Considering every line below, count those with the word "will" and give only the result.

Provided data
[Start of Attachment]

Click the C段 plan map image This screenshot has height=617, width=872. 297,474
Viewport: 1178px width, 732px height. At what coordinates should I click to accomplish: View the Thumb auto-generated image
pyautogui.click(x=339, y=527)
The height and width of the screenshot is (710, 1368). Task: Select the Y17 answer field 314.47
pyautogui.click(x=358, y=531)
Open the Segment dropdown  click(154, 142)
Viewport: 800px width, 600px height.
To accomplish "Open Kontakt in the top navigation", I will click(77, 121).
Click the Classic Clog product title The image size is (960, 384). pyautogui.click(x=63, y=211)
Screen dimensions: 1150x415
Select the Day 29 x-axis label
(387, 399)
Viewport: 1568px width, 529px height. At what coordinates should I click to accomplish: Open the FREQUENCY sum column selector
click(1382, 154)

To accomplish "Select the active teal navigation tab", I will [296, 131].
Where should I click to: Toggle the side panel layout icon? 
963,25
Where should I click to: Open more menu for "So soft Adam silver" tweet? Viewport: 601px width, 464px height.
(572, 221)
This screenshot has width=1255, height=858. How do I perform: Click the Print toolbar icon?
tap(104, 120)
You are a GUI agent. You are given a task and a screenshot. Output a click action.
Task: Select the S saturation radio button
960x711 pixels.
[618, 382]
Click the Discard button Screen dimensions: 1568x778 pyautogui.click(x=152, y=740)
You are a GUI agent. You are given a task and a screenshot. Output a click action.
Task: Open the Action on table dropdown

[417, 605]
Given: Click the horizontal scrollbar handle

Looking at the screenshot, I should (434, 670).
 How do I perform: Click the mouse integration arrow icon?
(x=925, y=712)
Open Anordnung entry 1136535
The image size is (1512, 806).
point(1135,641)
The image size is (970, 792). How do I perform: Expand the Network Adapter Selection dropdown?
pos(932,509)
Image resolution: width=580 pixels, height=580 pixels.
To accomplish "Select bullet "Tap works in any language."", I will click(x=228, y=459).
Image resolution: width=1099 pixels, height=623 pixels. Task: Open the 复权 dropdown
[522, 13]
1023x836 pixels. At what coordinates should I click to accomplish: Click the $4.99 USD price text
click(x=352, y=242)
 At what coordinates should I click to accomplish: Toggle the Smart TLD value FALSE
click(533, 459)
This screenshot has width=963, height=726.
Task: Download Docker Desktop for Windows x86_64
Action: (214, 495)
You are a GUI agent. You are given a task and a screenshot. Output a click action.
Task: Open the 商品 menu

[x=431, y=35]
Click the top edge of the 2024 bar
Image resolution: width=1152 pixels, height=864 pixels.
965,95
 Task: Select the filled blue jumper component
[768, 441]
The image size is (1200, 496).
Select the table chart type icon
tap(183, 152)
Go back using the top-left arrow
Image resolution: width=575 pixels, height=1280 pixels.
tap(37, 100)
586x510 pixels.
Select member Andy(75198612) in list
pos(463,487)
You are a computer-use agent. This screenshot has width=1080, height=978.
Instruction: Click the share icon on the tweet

[End of Attachment]

Output of the exercise
3